I can't help but wonder if

I can't help but wonder if you are including a lot of things here that go beyond prototyping. To me, we build prototypes simply to answer questions and accumulate knowledge. Demos are more for communication and promotion purposes (e.g., a sales demo or a demo scene hack) but can utilize similar quick-and-dirty techniques. Prototyping itself is just a part of the design/development process, whatever process you are using.

Exploratory and introspective programming might be different topics, though I can see how they help with the prototyping process. You might want to look at some of Turkles' work on tinkering (soft bottom up vs. hard top down processes).

Link me to Sherry's work

I have a good grasp on what it takes to understand complex problems quickly. Time-scale should be a huge motivating factor. Who cares if you can prototype something over the course of 30 years?

Data analysis is the most grueling part of datamining, and why many US financial companies are shipping data scrubbing off to India. In order to "type" your result sets, you need to characterize them and understand how data interrelates.

Perhaps some prototyping techniques are only prototyping tools in comparison to what other approaches exist today. We built our ETL tools after reading Oren Eini's I Hate SSIS rant. We sort of realized SSIS was ridiculously over-engineered and designed for "Fortune 500 controls" rather than prototyping; SSIS is built for change control management and allowing 5 people sitting in a meeting to all pretend they understand what a flowchart picture means. Our prototyping tools are built for people who need to make judgments on things in 2 hours, not 2 weeks.
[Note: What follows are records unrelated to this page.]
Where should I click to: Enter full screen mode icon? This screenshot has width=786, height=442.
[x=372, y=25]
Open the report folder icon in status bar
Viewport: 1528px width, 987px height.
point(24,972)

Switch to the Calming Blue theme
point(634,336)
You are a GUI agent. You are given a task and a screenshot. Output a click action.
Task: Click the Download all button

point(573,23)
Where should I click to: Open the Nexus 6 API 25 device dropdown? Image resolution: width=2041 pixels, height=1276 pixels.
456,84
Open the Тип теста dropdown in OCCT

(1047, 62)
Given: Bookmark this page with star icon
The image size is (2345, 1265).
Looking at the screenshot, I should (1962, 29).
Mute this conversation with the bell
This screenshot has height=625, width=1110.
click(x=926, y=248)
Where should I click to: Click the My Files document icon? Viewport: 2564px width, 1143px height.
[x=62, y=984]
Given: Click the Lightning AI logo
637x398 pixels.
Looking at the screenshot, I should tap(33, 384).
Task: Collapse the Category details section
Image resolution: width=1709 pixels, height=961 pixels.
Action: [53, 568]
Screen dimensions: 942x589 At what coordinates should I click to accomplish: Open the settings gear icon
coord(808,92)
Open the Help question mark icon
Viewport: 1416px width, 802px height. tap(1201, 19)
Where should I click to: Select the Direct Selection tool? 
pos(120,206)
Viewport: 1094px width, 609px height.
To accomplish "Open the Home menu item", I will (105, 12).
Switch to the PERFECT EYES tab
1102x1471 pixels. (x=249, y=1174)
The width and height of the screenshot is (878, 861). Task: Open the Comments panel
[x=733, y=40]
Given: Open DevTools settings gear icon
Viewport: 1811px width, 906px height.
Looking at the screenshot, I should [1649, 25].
Likewise, I don't think introspection is the key idea in my WPF prototypes. I did instrument my prototype with the ability to type in "edit"(e), "step-into"(si), "step-over"(so), and "continue"(c) in a command prompt. This allowed me to change the GUI in live, real-time. I could also write event handlers that spun up separate processes, effectively giving me a command shell. -- This is not a radical idea, and is discussed in visual programming books like Your Wish Is My Command and Watch What I Do. Symbolics Genera also apparently supported such features, and am pretty sure Kent Pitman once argued on comp.lang.lisp that Genera's Dynamic Windows was superior to Garnet. For background on the model I used to prototype my WPF experience, see: Presentation-based User Interfaces. Other inspirations included Andy Gavin's GOAL language for the PS1/PS2 game console, but I never got around to implementing a network-based linker/loader (because I couldn't decide on whether to use Comet (client/server) or plain old TCP/IP [peer-to-peer]); instead I cheated by monolithically "pulling" assemblies and continously unloading AppDomains on refresh. I also wanted a component distribution scheme similar to the Jade vision Andy Black had for the Emerald programming language (see also HOPL 2007 paper and presentation video) -- components are a typed lambda expression with no free variables (this simplifies the design of, or eliminates the need for, the linker) and allows easier incremental recompilation because there is strong locality of definition.

In short, many prototypes I build allow me to put my hand on the brain of the computer system I want to control. They in no way embody good design practices. The stuff I did not do (better debugging, better automated code distribution) would have required refactoring or a rewrite and turned the prototype from an experiment into a real industrial-grade design.

Her '95 Life on the Screen

Her '95 Life on the Screen book. She also makes some interesting observations about gender and programming related to this subject.